#### Data for processing

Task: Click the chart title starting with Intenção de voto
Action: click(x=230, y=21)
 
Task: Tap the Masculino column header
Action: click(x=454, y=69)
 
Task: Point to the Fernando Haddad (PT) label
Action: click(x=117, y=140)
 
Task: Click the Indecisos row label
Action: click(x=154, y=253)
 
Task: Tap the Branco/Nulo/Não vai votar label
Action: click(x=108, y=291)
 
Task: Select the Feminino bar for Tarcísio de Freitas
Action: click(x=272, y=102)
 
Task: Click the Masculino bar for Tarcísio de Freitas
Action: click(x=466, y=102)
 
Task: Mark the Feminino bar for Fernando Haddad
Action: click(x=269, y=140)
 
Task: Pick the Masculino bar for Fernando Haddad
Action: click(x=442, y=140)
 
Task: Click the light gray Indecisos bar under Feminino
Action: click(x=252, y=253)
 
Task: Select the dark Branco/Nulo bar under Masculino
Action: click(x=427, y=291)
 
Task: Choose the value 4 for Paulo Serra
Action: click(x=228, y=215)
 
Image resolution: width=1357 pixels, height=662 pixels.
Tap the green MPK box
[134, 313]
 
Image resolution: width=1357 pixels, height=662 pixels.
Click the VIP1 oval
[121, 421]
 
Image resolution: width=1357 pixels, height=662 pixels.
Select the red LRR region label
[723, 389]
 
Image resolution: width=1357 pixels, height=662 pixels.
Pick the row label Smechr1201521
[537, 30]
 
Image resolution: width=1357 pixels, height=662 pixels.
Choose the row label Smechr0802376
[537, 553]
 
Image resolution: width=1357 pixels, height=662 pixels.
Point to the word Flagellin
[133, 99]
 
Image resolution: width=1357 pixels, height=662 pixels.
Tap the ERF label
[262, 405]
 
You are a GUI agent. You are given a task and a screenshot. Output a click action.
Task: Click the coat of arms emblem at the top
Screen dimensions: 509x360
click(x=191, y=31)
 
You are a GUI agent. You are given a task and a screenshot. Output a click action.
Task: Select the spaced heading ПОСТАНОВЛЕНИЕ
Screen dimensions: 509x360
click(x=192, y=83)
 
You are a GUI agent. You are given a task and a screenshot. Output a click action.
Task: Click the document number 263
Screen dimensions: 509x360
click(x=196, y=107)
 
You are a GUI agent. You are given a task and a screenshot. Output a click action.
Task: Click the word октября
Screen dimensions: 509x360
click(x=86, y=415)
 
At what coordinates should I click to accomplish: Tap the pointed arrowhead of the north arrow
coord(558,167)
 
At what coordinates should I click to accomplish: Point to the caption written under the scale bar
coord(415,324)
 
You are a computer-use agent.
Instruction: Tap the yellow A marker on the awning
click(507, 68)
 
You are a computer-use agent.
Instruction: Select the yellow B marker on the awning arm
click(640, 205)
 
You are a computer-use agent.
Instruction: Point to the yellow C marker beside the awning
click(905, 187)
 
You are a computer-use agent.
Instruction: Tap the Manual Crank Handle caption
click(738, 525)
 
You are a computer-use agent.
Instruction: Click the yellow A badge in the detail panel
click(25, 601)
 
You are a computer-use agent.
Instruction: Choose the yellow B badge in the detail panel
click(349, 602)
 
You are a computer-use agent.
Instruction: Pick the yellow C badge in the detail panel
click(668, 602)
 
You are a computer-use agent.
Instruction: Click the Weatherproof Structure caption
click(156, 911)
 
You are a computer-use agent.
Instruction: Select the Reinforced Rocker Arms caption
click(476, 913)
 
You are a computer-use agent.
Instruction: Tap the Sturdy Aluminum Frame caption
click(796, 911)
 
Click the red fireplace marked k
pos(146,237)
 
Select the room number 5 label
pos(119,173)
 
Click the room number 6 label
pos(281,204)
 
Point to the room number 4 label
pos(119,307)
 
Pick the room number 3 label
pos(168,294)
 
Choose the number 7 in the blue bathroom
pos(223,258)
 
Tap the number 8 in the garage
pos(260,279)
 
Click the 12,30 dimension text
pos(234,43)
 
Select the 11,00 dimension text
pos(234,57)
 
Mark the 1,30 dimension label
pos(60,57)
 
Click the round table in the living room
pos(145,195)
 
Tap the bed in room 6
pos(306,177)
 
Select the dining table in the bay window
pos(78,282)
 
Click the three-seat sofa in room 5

########

Convert every line of the records above into a single numbered list, leaving out the blank lines.

1. Task: Click the chart title starting with Intenção de voto
2. Action: click(x=230, y=21)
3. Task: Tap the Masculino column header
4. Action: click(x=454, y=69)
5. Task: Point to the Fernando Haddad (PT) label
6. Action: click(x=117, y=140)
7. Task: Click the Indecisos row label
8. Action: click(x=154, y=253)
9. Task: Tap the Branco/Nulo/Não vai votar label
10. Action: click(x=108, y=291)
11. Task: Select the Feminino bar for Tarcísio de Freitas
12. Action: click(x=272, y=102)
13. Task: Click the Masculino bar for Tarcísio de Freitas
14. Action: click(x=466, y=102)
15. Task: Mark the Feminino bar for Fernando Haddad
16. Action: click(x=269, y=140)
17. Task: Pick the Masculino bar for Fernando Haddad
18. Action: click(x=442, y=140)
19. Task: Click the light gray Indecisos bar under Feminino
20. Action: click(x=252, y=253)
21. Task: Select the dark Branco/Nulo bar under Masculino
22. Action: click(x=427, y=291)
23. Task: Choose the value 4 for Paulo Serra
24. Action: click(x=228, y=215)
25. Image resolution: width=1357 pixels, height=662 pixels.
26. Tap the green MPK box
27. [134, 313]
28. Image resolution: width=1357 pixels, height=662 pixels.
29. Click the VIP1 oval
30. [121, 421]
31. Image resolution: width=1357 pixels, height=662 pixels.
32. Select the red LRR region label
33. [723, 389]
34. Image resolution: width=1357 pixels, height=662 pixels.
35. Pick the row label Smechr1201521
36. [537, 30]
37. Image resolution: width=1357 pixels, height=662 pixels.
38. Choose the row label Smechr0802376
39. [537, 553]
40. Image resolution: width=1357 pixels, height=662 pixels.
41. Point to the word Flagellin
42. [133, 99]
43. Image resolution: width=1357 pixels, height=662 pixels.
44. Tap the ERF label
45. [262, 405]
46. You are a GUI agent. You are given a task and a screenshot. Output a click action.
47. Task: Click the coat of arms emblem at the top
48. Screen dimensions: 509x360
49. click(x=191, y=31)
50. You are a GUI agent. You are given a task and a screenshot. Output a click action.
51. Task: Select the spaced heading ПОСТАНОВЛЕНИЕ
52. Screen dimensions: 509x360
53. click(x=192, y=83)
54. You are a GUI agent. You are given a task and a screenshot. Output a click action.
55. Task: Click the document number 263
56. Screen dimensions: 509x360
57. click(x=196, y=107)
58. You are a GUI agent. You are given a task and a screenshot. Output a click action.
59. Task: Click the word октября
60. Screen dimensions: 509x360
61. click(x=86, y=415)
62. At what coordinates should I click to accomplish: Tap the pointed arrowhead of the north arrow
63. coord(558,167)
64. At what coordinates should I click to accomplish: Point to the caption written under the scale bar
65. coord(415,324)
66. You are a computer-use agent.
67. Instruction: Tap the yellow A marker on the awning
68. click(507, 68)
69. You are a computer-use agent.
70. Instruction: Select the yellow B marker on the awning arm
71. click(640, 205)
72. You are a computer-use agent.
73. Instruction: Point to the yellow C marker beside the awning
74. click(905, 187)
75. You are a computer-use agent.
76. Instruction: Tap the Manual Crank Handle caption
77. click(738, 525)
78. You are a computer-use agent.
79. Instruction: Click the yellow A badge in the detail panel
80. click(25, 601)
81. You are a computer-use agent.
82. Instruction: Choose the yellow B badge in the detail panel
83. click(349, 602)
84. You are a computer-use agent.
85. Instruction: Pick the yellow C badge in the detail panel
86. click(668, 602)
87. You are a computer-use agent.
88. Instruction: Click the Weatherproof Structure caption
89. click(156, 911)
90. You are a computer-use agent.
91. Instruction: Select the Reinforced Rocker Arms caption
92. click(476, 913)
93. You are a computer-use agent.
94. Instruction: Tap the Sturdy Aluminum Frame caption
95. click(796, 911)
96. Click the red fireplace marked k
97. pos(146,237)
98. Select the room number 5 label
99. pos(119,173)
100. Click the room number 6 label
101. pos(281,204)
102. Point to the room number 4 label
103. pos(119,307)
104. Pick the room number 3 label
105. pos(168,294)
106. Choose the number 7 in the blue bathroom
107. pos(223,258)
108. Tap the number 8 in the garage
109. pos(260,279)
110. Click the 12,30 dimension text
111. pos(234,43)
112. Select the 11,00 dimension text
113. pos(234,57)
114. Mark the 1,30 dimension label
115. pos(60,57)
116. Click the round table in the living room
117. pos(145,195)
118. Tap the bed in room 6
119. pos(306,177)
120. Select the dining table in the bay window
121. pos(78,282)
122. Click the three-seat sofa in room 5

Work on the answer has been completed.